# WHAT TO WORK ON
Every line from the line containing "Given: Toggle strikethrough text formatting" through the final line below must be returned exactly, and no other line.

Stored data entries
****************************************

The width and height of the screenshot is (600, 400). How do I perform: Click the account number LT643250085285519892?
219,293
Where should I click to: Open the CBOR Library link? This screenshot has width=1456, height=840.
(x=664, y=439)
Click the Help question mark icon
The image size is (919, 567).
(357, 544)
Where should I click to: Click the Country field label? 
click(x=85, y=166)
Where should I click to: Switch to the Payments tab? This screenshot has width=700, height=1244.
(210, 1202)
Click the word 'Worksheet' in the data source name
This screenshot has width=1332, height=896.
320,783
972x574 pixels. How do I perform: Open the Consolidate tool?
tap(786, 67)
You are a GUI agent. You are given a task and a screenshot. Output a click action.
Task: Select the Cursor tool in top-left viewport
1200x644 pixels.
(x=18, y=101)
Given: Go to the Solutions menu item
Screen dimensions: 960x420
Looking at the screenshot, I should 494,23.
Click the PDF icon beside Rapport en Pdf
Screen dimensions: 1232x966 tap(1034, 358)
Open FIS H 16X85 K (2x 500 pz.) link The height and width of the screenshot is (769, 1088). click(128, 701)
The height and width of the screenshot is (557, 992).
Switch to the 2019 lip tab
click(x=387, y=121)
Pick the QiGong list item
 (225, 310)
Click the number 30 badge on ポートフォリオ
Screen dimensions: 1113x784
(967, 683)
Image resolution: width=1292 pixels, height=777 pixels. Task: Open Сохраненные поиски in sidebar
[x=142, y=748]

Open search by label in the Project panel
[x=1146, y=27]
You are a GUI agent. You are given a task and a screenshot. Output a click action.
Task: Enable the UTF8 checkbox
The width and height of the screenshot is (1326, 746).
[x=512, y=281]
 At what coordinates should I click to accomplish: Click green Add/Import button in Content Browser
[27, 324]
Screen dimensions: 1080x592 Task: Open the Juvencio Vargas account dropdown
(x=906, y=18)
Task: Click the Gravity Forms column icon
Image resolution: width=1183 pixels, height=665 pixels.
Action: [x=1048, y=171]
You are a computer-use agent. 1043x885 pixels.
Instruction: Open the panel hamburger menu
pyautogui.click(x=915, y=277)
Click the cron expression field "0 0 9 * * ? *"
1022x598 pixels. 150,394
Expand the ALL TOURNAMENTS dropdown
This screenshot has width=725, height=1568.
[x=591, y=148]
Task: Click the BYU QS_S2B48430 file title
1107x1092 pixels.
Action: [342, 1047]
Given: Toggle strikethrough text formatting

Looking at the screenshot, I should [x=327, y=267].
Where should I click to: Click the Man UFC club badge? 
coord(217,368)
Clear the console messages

****************************************

# RESULT
Given: Toggle strikethrough text formatting

Looking at the screenshot, I should [x=327, y=267].
Where should I click to: Click the Man UFC club badge? 
coord(217,368)
Clear the console messages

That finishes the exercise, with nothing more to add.